Logs into mantle and gets the pipeline run.
Args:
run_id (str): ID of the pipeline run
env (str): Mantle environment, defaults to None (uses default)
tenant (str): Mantle tenant, defaults to None
(valid for users with only one tenant)
"""
# Log into Mantle
mantle = mantlebio.MantleClient(
env=env, tenant_id=tenant
)
return mantle.pipeline_run.get(run_id)
def upload_outputs(pipeline_id, directory, env=None, tenant=None):
"""
Upload all output files in the given directory to the given pipeline_id.
"""
run = get_run(pipeline_id, env, tenant)
for root, _, files in os.walk(directory):
for filename in files:
file_path = os.path.join(root, filename)
if os.path.isfile(file_path):
run.add_file_output(filename, file_path)
def main():
parser = argparse.ArgumentParser(description="Process pipeline files.")
parser.add_argument("pipeline_id", type=str, help="The ID of the pipeline")

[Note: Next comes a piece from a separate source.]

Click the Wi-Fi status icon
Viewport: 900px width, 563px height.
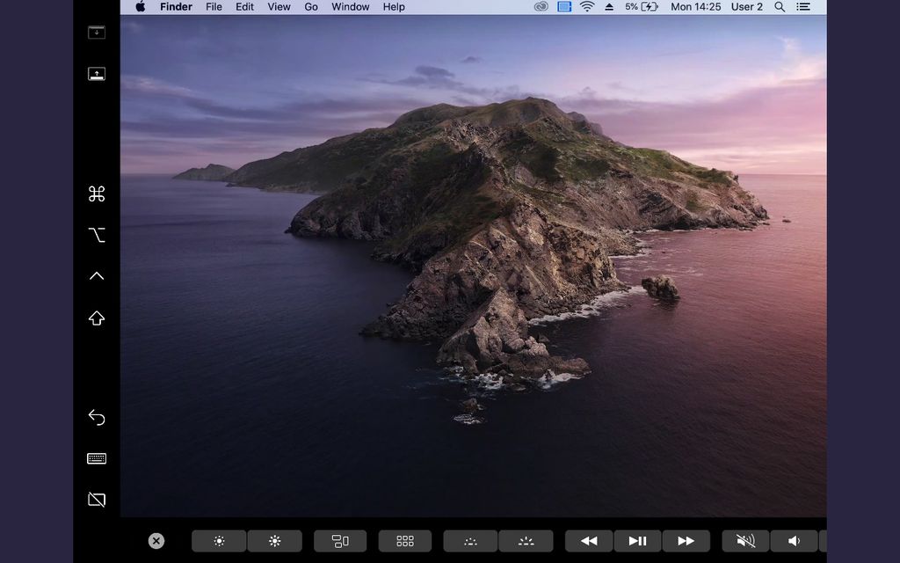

parser.add_argument("results_dir", type=str,
help="The directory of results")
parser.add_argument(
'--mantle_env', help='Mantle environment', default=None, required=False)
parser.add_argument('--tenant', help='Mantle tenant', default=None, required=False)
args = parser.parse_args()
# Upload the output files to the pipeline_id
# Assumes that all output files have been published to the results_dir
upload_outputs(args.pipeline_id, args.results_dir, args.mantle_env, args.tenant)
if __name__ == "__main__":
main()
Using a Monorepo
Mantle runs Nextflow pipelines via a Github integration, which requires a single main.nf
file to run.
To have multiple pipelines within a single repository, you need to specify a single main.nf
file that imports the other pipelines and defines their entrypoints.
Here is an example of a main.nf
file that imports two pipelines and defines their entrypoints:
include { WGS_WORKFLOW } from './workflows/WGS'
include { RNASEQ_WORKFLOW } from './workflows/RNASEQ'
// Named workflow
workflow WGS {
WGS_WORKFLOW()
}
workflow RNASEQ {
RNASEQ_WORKFLOW()
}
// Main workflow required by Nextflow.
// Used if entry point is not specified.
workflow {
WGS()
}
Each named workflow can be run in mantle as a separate pipeline.